Have you fallen behind on your payroll taxes? The Law Office of Jin Kim can help you mitigate penalties and interest assessed by the IRS. Call her office at (916) 299-9913 for a free consultation and take the first step toward tax resolution.
Classify Your Employees Correctly
One of the most basic things to get right as an employer is to classify your employees correctly. Many employers get into trouble with the IRS because they incorrectly classify a worker, either willfully or negligently. As a rule, workers may fall into two categories. The first classification is employees. An employer is required to withhold taxes for every worker classified as an employee. The second class of workers are independent contractors. Employers are not required to withhold taxes for independent contractors because they themselves declare it on their income and pay their own taxes.

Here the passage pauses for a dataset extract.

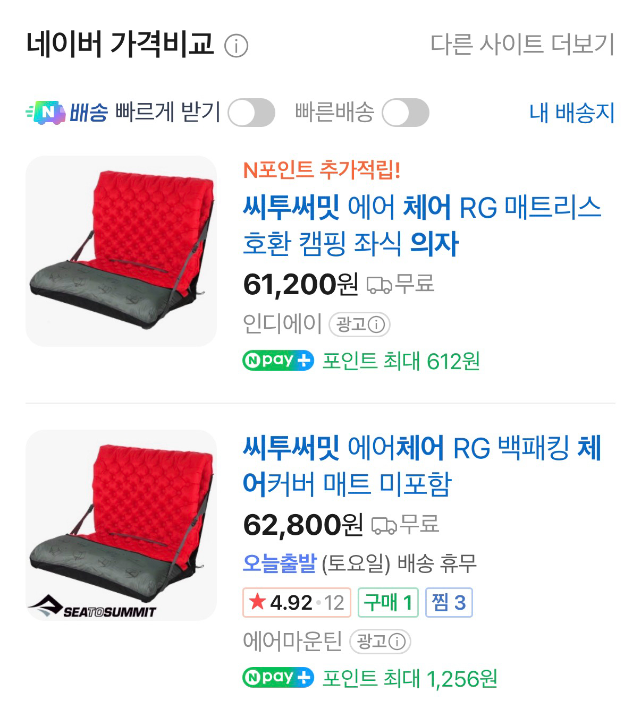Click the N배송 delivery truck icon
641x709 pixels.
tap(46, 113)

The fact that taxes aren’t withheld for independent contractors has caused many unscrupulous employers to declare workers as independent contractors when in reality they are employees. Because of this, the IRS is extra vigilant when it comes to the classification of employees. If you want to protect yourself, make sure you declare workers properly either as employees or independent workers and have the appropriate evidence to back your claim.
Withhold Taxes Properly
Once you’ve settled the matter of classifying your workers correctly, the next thing to remember as an employer is that you have the responsibility of withholding taxes and remitting them to the government. This kind of tax is known as the payroll tax and it is withheld from the salary of the employee. The term “trust fund taxes” is also sometimes used for the amount that is withheld, because these taxes are meant to be held in trust.
Failure to withhold taxes properly is another common tax pitfall for business owners. It might be tempting not to pay Uncle Sam right away – after all, you can place the money back in the business, grow it some more, and then pay it after that, right? Wrong. This kind of thinking is dangerous and could hold you liable once the IRS gets wind of this. As a business owner, taxes should be among your priorities, if not the topmost priority, when it comes to paying bills.
On the Issue of Liability
You might be tempted to think – “So what, if the IRS finds out, I’ll just pay the penalty. I’ll make the money back in the business.” It’s understandable, especially if business is slow. However, this can also backfire against you. Liability for tax violations extends not only to penalties (including the dreaded Trust Fund Recovery Penalty) but may also include criminal liability. In short, there is a real possibility that you could be sent to jail. This usually happens when the IRS believes that you committed the violation willfully – meaning with full awareness of what you’re doing is wrong.
Liability may also attach even if you’re not the one in charge of the business’s day-to-day operations. (See our page on responsible officer liability to learn more). For example, as a partner, you may be held jointly and severally liable for the business’s tax violations even if you don’t take an active part in the business. The IRS can and will go after your personal property to satisfy a tax debt if you’re the owner or a partner in a business. Joint and several liability means that you’re liable for paying the entire amount, even if there are other proprietors or partners in the business. The IRS can go after any of you for payment of the entire tax liability.